§ Task directions
Find the line below with "Personalitzar [button] (120, 2564)" and the line with "[Manual para autores/as] (60, 1866)". Output them and the lines between, exactly, but not the pictures.

(Supplied material)

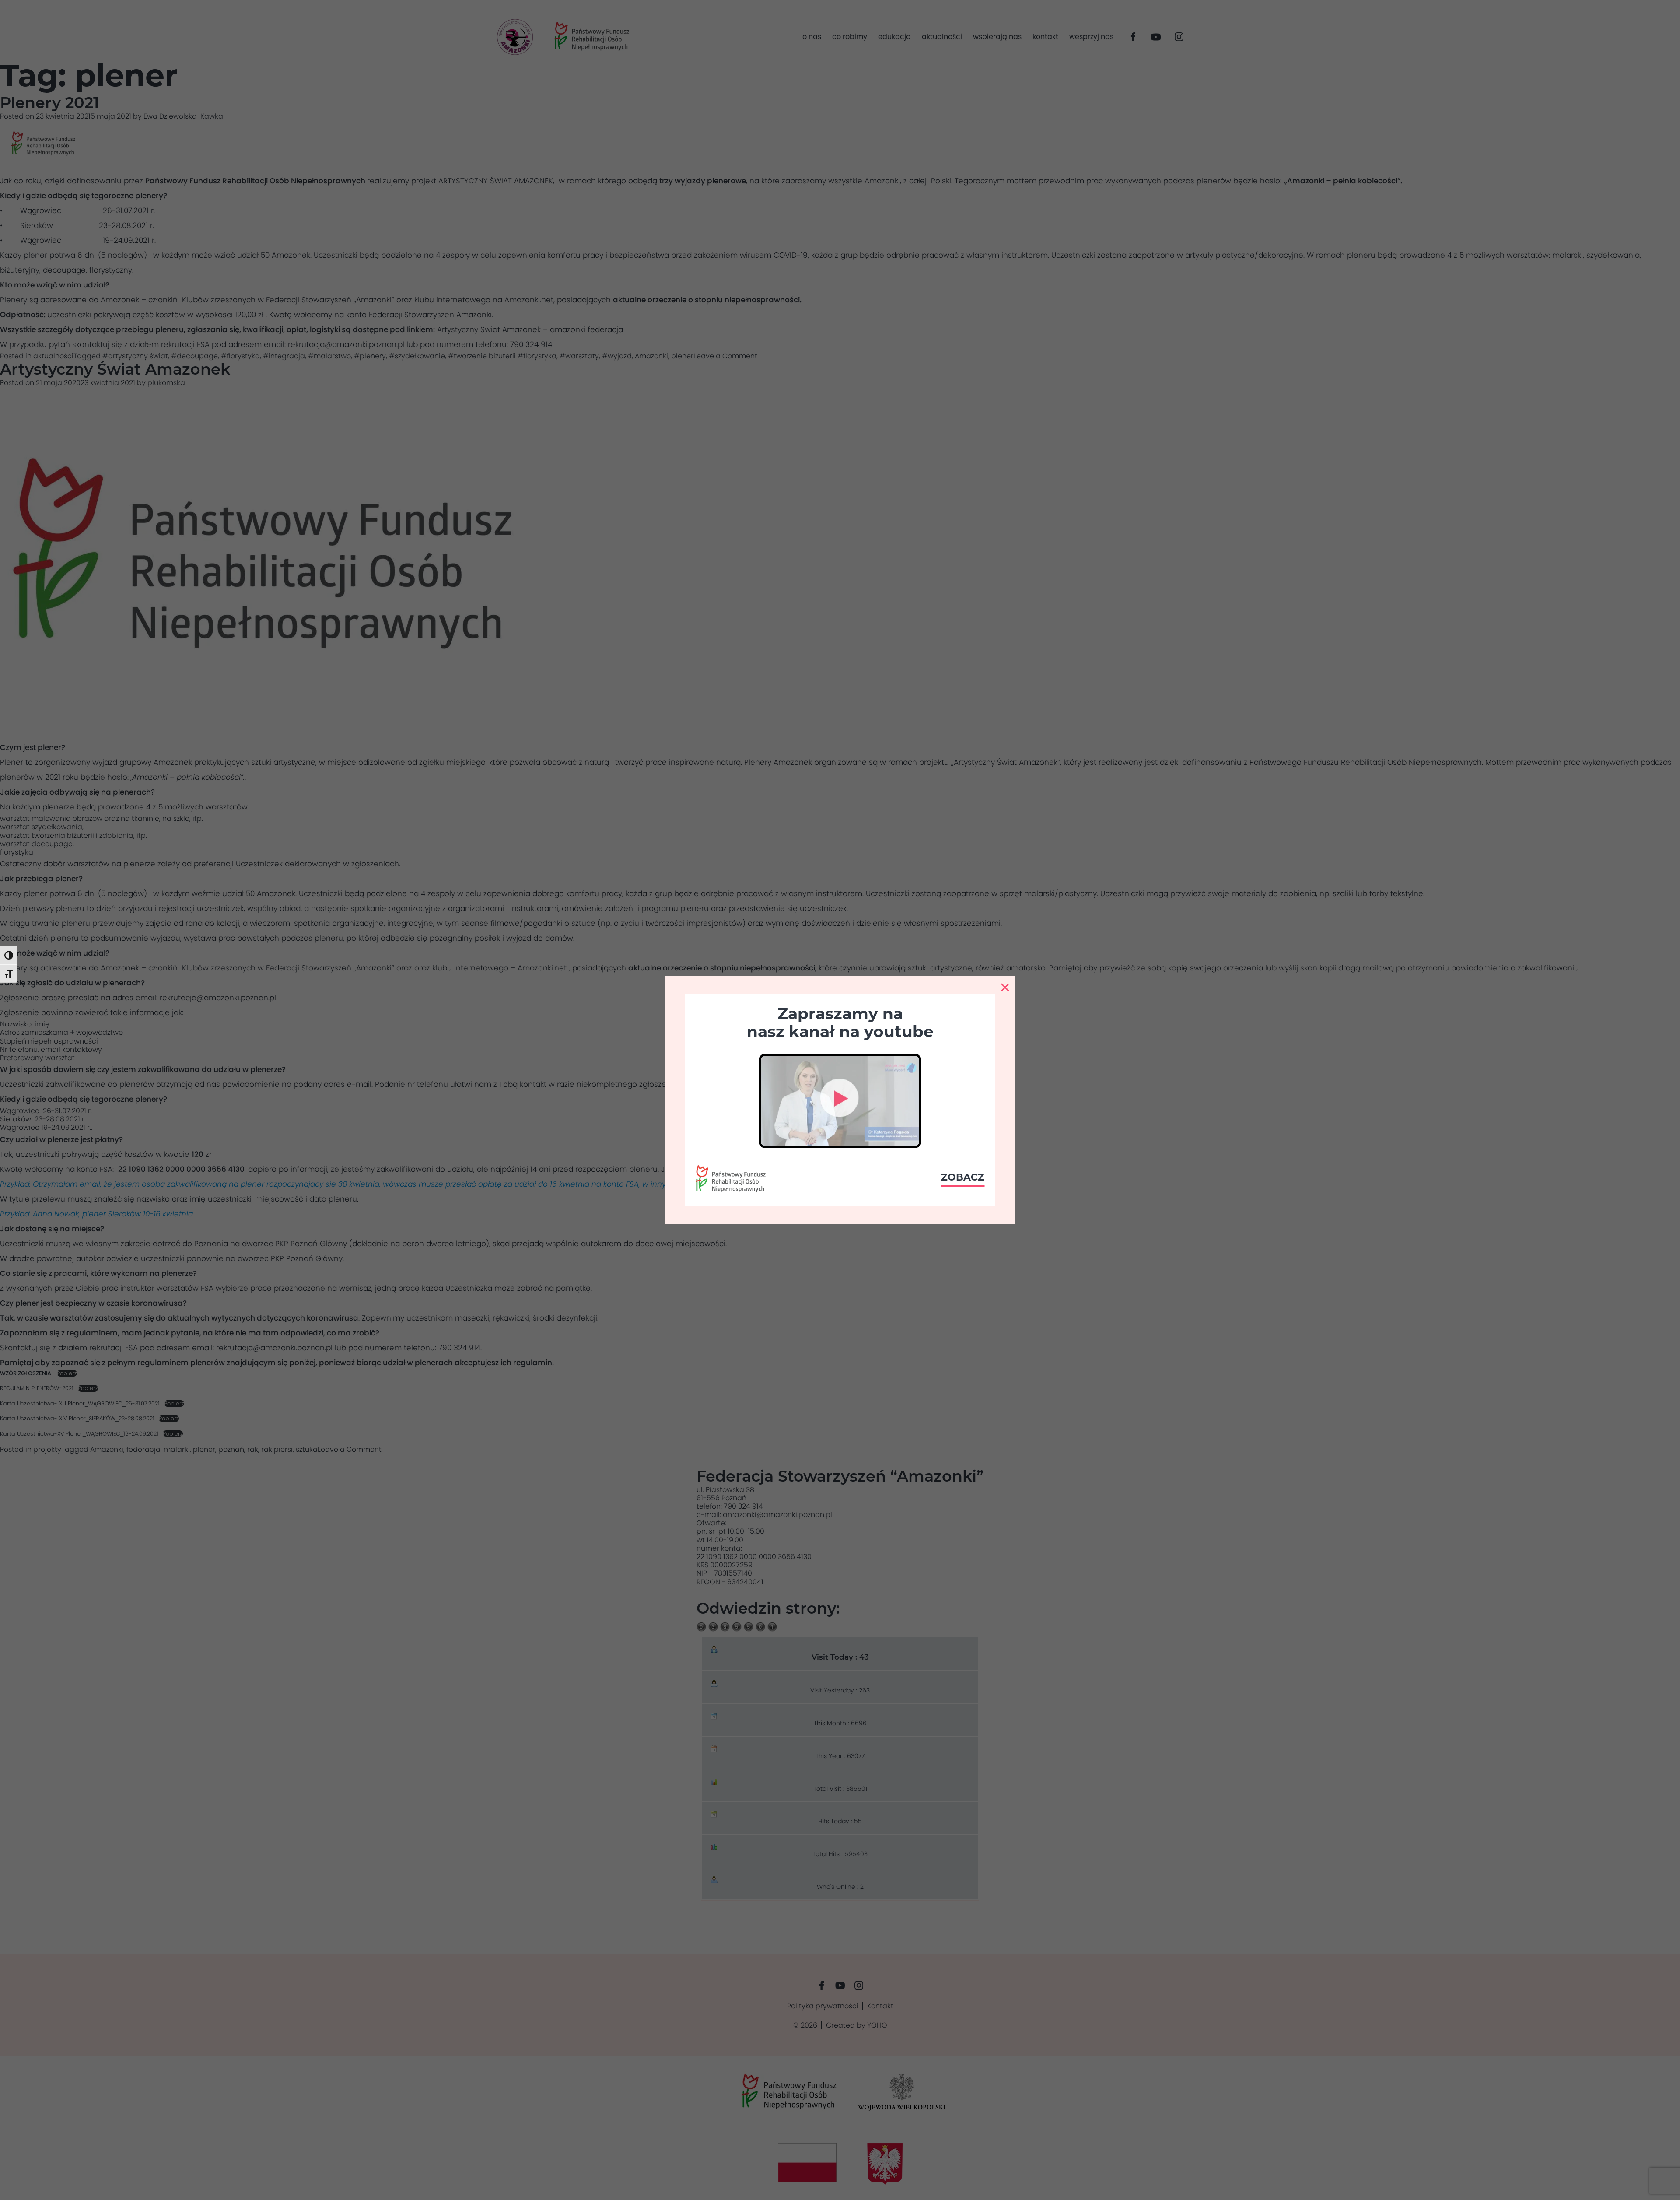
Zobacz (962, 1177)
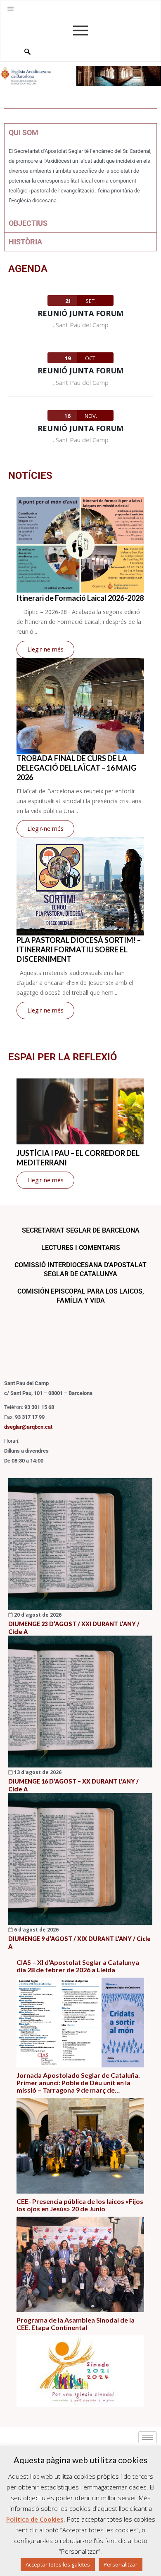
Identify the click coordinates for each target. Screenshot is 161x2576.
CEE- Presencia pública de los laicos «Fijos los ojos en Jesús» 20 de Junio (80, 2205)
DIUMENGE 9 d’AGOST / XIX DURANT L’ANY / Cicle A (79, 1942)
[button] (11, 9)
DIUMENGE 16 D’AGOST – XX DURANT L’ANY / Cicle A (73, 1785)
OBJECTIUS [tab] (28, 223)
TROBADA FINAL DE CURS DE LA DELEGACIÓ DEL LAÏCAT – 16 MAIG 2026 (76, 768)
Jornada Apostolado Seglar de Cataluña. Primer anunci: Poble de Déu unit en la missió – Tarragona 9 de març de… (78, 2083)
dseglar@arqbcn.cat (28, 1427)
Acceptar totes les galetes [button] (58, 2564)
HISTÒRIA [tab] (25, 241)
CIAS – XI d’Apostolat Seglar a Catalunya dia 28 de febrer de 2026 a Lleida (78, 1966)
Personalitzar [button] (120, 2564)
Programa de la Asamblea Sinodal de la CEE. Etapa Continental (76, 2323)
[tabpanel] (80, 178)
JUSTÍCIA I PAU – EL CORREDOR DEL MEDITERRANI (78, 1158)
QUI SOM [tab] (23, 132)
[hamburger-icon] (147, 2437)
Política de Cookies (35, 2519)
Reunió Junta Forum (80, 313)
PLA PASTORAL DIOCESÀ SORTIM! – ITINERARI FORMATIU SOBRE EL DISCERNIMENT (79, 949)
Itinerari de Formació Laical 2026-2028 (80, 597)
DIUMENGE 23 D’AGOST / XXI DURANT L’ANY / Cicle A (74, 1627)
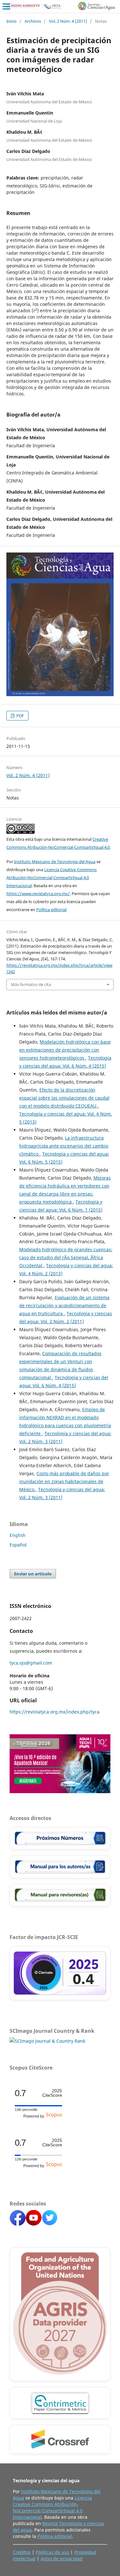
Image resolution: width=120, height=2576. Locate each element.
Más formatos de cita (31, 984)
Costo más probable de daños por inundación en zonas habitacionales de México (64, 1481)
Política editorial (51, 909)
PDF (19, 716)
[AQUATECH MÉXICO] (60, 1791)
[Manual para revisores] (60, 1895)
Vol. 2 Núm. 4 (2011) (68, 21)
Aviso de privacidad (62, 2559)
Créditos (22, 2552)
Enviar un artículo (33, 1574)
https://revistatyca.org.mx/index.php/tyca (55, 1712)
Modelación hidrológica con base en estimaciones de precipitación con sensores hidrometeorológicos (65, 1050)
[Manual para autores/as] (60, 1866)
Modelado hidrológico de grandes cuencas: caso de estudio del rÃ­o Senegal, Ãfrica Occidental (65, 1257)
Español (18, 1545)
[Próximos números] (60, 1838)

(End Supplied material)

§ Your response
Personalitzar [button] (120, 2564)
Programa de la Asamblea Sinodal de la CEE. Etapa Continental (76, 2323)
[tabpanel] (80, 178)
JUSTÍCIA I PAU – EL CORREDOR DEL MEDITERRANI (78, 1158)
QUI SOM [tab] (23, 132)
[hamburger-icon] (147, 2437)
Política de Cookies (35, 2519)
Reunió Junta Forum (80, 313)
PLA PASTORAL DIOCESÀ SORTIM! – ITINERARI FORMATIU SOBRE EL DISCERNIMENT (79, 949)
Itinerari de Formació Laical 2026-2028 (80, 597)
DIUMENGE 23 D’AGOST / XXI DURANT L’ANY / Cicle A (74, 1627)
Image resolution: width=120, height=2576. Locate each element.
Más formatos de cita (31, 984)
Costo más probable de daños por inundación en zonas habitacionales de México (64, 1481)
Política editorial (51, 909)
PDF (19, 716)
[AQUATECH MÉXICO] (60, 1791)
[Manual para revisores] (60, 1895)
Vol. 2 Núm. 4 (2011) (68, 21)
Aviso de privacidad (62, 2559)
Créditos (22, 2552)
Enviar un artículo (33, 1574)
https://revistatyca.org.mx/index.php/tyca (55, 1712)
Modelación hidrológica con base en estimaciones de precipitación con sensores hidrometeorológicos (65, 1050)
[Manual para autores/as] (60, 1866)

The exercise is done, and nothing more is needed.